Best thing I bought was probably drawer organisers from IKEA. Those adjustable divider things turned our vanity drawers from complete chaos into actually functional storage. Lipsticks in one bit, makeup brushes in another, hair ties contained instead of scattered everywhere like some kind of craft explosion. Cost maybe fifteen quid and made such a difference.

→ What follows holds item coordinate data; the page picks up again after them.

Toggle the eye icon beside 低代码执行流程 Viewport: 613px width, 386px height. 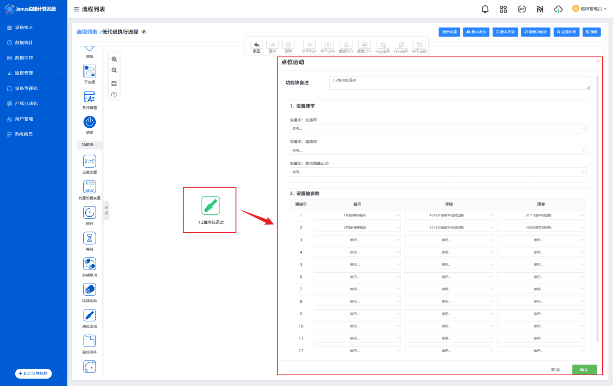144,32
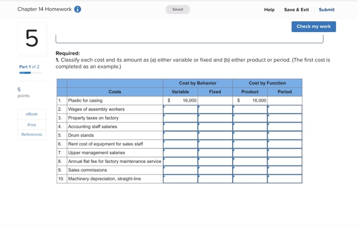Click the Part 1 of 2 progress bar

pos(31,73)
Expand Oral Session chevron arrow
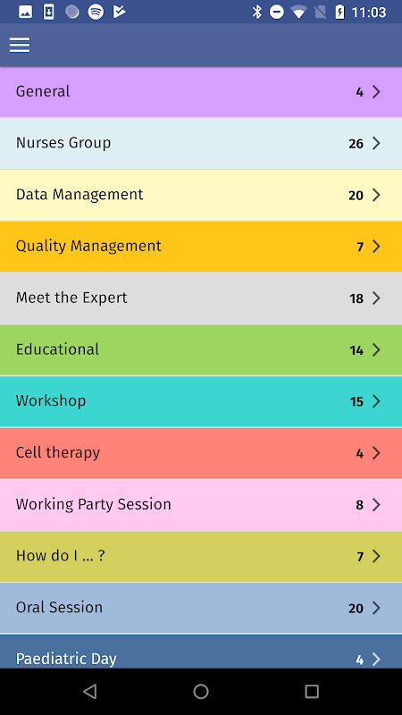Viewport: 402px width, 715px height. [x=376, y=608]
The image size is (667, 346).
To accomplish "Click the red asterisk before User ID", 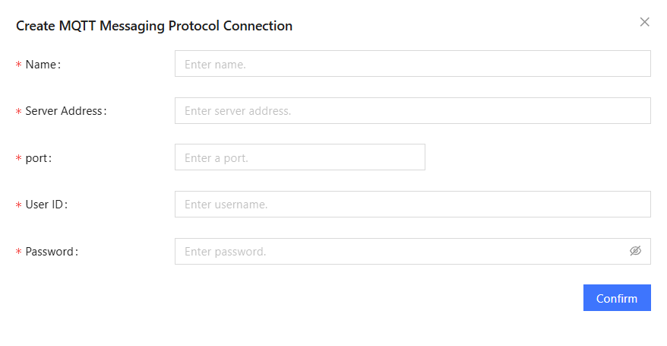I will (18, 206).
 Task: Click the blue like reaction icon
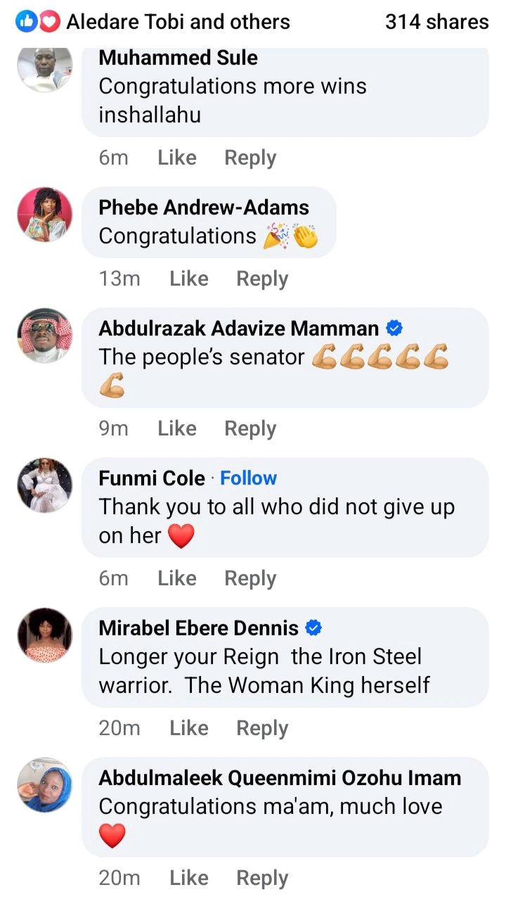click(27, 23)
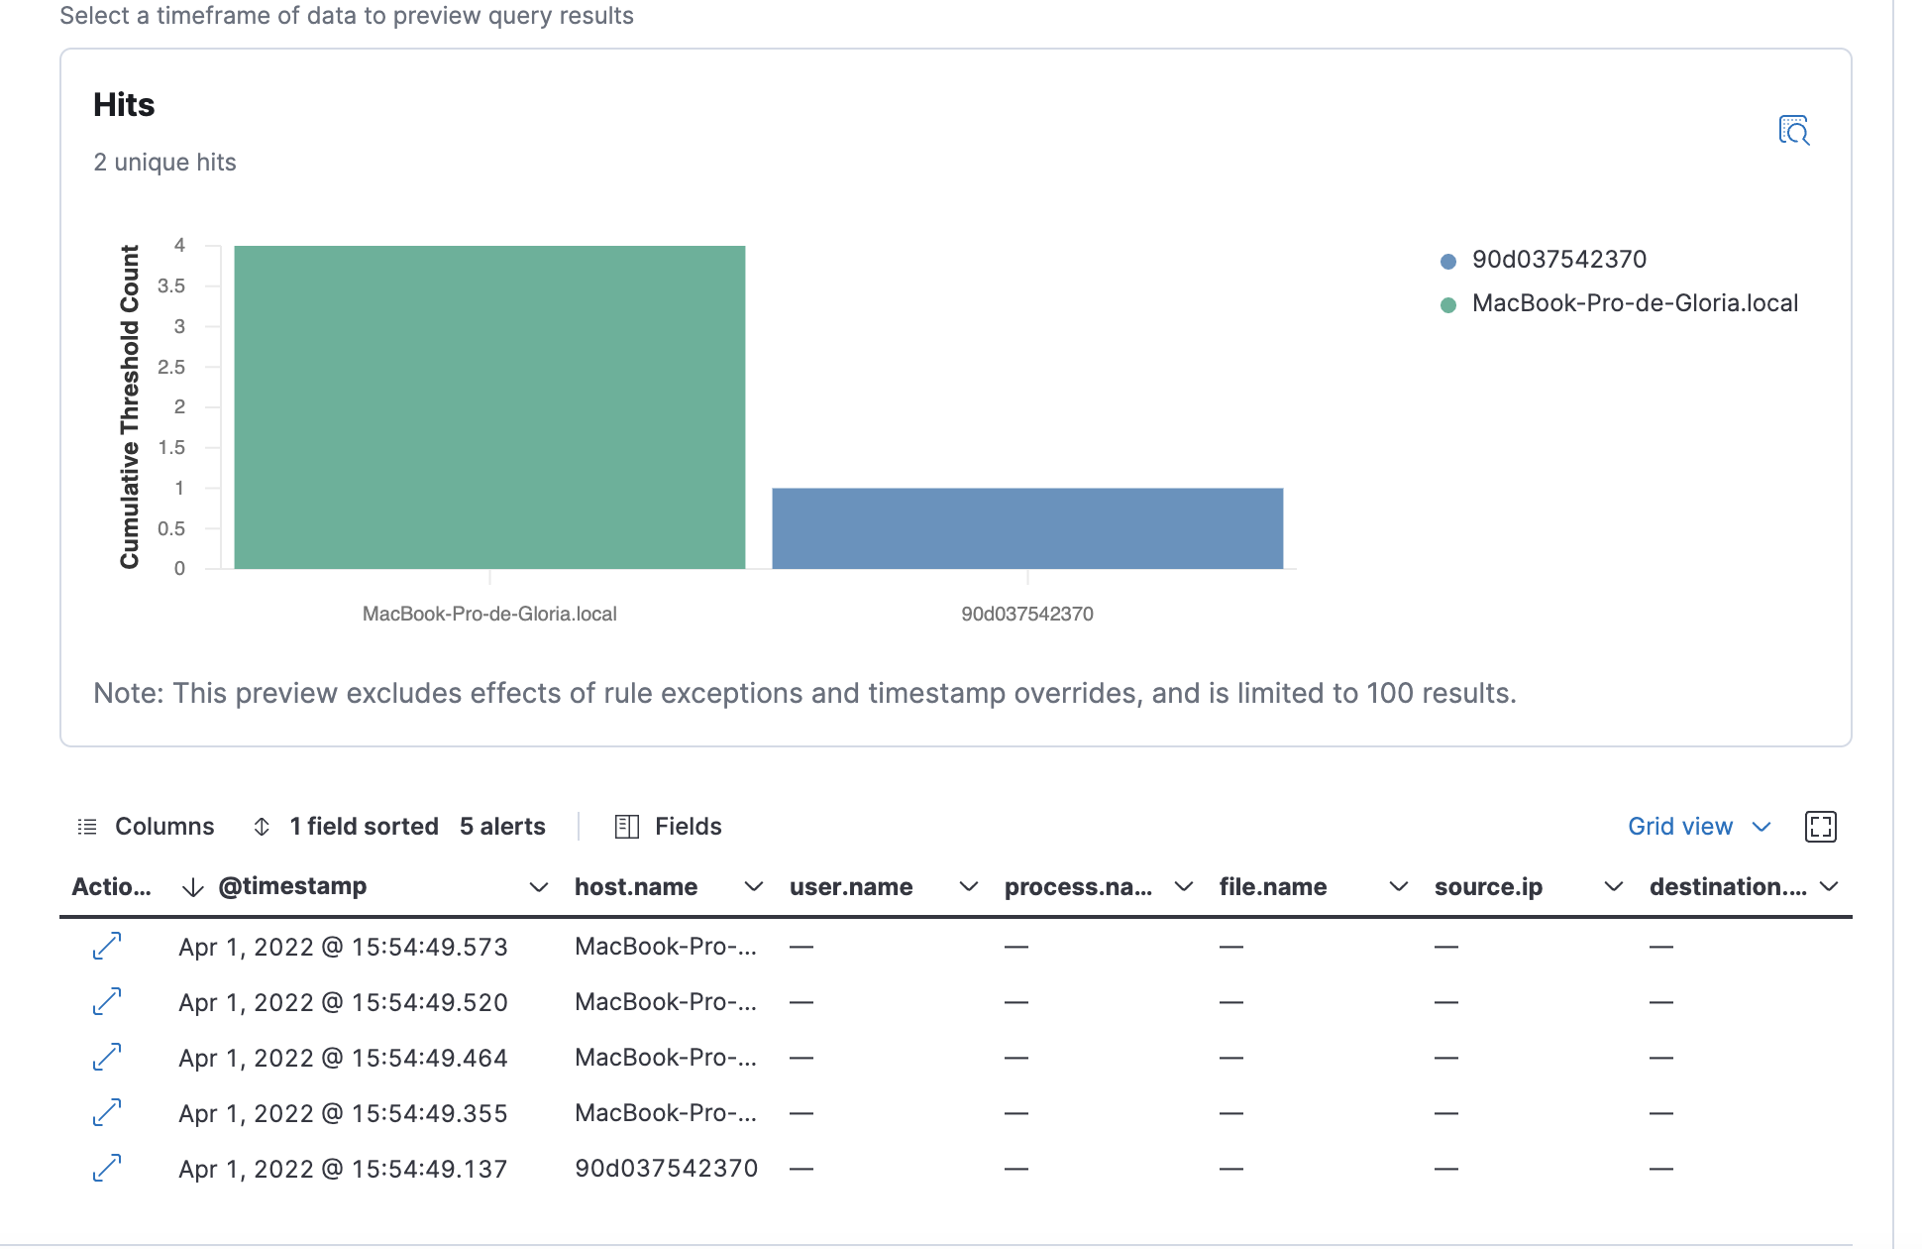The height and width of the screenshot is (1249, 1922).
Task: Expand details of the fourth alert row
Action: pos(105,1113)
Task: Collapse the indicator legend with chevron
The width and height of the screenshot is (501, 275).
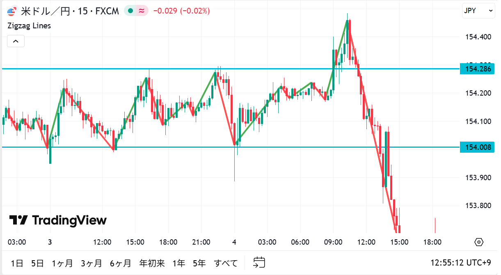Action: pyautogui.click(x=16, y=41)
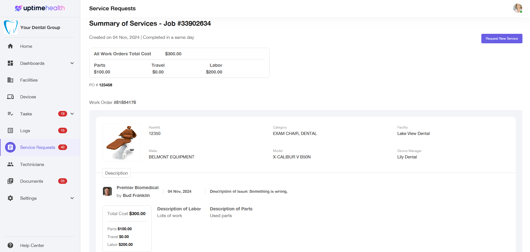Select the Service Requests clipboard icon

(x=10, y=147)

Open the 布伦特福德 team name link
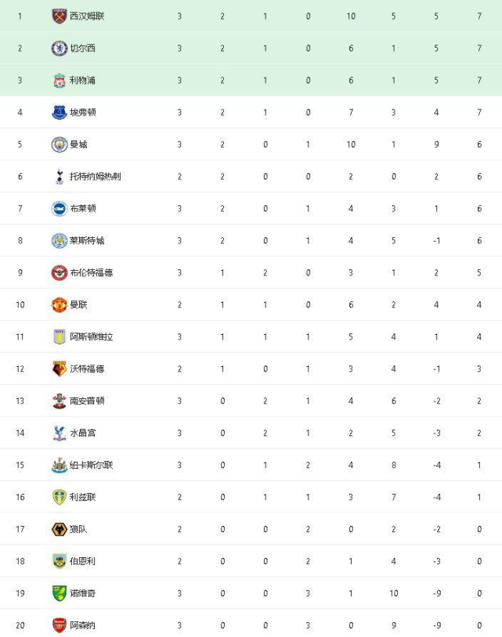[91, 272]
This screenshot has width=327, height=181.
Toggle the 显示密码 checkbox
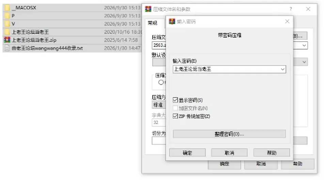[x=175, y=100]
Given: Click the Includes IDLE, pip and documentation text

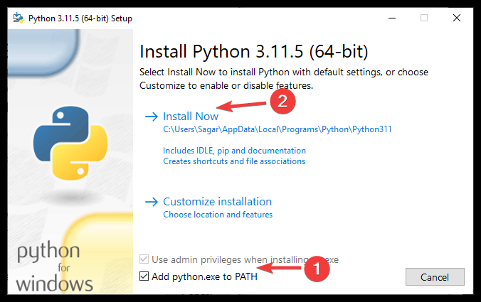Looking at the screenshot, I should [x=234, y=151].
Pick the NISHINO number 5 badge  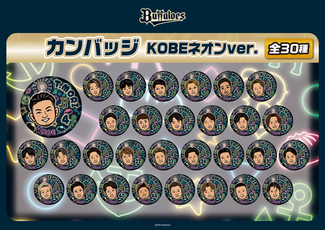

The narrow gap between our toilet and the wall used to just collect dust and hair bobbles. Now there’s a skinny cabinet on wheels that holds cleaning supplies and extra toilet paper. Every weird corner got examined – what could fit there? How could I use that space?

Our bathroom’s still tiny, obviously. I can’t magic extra square footage. But now when I open a cabinet, stuff doesn’t avalanche out. When I need something while I’m getting Amara ready for nursery, I know exactly where it is. And when my mum comes round, I’m not mortified about the state of the bathroom anymore.

Sometimes the smallest spaces just need the most creative thinking. And maybe a step stool. Definitely need a step stool.